Stored items
-------

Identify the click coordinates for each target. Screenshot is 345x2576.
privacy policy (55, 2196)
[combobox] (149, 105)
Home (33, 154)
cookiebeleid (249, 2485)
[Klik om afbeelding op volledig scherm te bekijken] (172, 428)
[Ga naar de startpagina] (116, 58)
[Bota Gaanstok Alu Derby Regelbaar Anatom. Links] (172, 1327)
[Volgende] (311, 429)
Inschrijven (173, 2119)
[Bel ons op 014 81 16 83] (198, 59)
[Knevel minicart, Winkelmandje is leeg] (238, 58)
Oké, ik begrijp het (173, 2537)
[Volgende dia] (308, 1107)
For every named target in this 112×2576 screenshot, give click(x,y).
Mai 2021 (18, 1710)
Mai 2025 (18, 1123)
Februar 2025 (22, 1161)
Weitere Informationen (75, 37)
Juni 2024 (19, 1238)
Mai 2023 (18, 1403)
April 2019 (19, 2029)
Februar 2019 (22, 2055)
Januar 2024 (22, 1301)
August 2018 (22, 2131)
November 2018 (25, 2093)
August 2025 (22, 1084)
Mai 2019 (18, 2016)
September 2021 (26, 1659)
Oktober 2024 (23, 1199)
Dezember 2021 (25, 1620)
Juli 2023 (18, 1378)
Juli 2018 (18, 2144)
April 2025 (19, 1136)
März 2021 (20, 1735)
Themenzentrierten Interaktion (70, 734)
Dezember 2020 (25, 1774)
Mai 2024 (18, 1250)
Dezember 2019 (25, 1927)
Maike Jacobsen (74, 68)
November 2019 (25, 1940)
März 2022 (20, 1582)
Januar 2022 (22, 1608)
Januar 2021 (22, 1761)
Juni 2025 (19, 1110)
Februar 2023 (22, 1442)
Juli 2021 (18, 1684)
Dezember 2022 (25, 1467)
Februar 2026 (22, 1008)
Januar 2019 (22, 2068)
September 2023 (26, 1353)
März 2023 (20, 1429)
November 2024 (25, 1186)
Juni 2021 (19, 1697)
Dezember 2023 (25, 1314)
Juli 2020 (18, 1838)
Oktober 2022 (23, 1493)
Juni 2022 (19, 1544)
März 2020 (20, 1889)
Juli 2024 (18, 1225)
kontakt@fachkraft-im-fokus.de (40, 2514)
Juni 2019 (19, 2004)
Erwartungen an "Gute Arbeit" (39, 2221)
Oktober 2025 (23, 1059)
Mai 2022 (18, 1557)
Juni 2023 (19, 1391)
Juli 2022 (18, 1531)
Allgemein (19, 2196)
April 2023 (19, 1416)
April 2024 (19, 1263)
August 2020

-------

▶ [Problem to solve]:
The lines above from the one containing "[Ga naar de startpagina] (116, 58)" through the one containing "Februar 2025 (22, 1161)" are to be set down exactly, and no others.

▶ [Solution]:
[Ga naar de startpagina] (116, 58)
[Bota Gaanstok Alu Derby Regelbaar Anatom. Links] (172, 1327)
[Volgende] (311, 429)
Inschrijven (173, 2119)
[Bel ons op 014 81 16 83] (198, 59)
[Knevel minicart, Winkelmandje is leeg] (238, 58)
Oké, ik begrijp het (173, 2537)
[Volgende dia] (308, 1107)
For every named target in this 112×2576 screenshot, give click(x,y).
Mai 2021 (18, 1710)
Mai 2025 (18, 1123)
Februar 2025 (22, 1161)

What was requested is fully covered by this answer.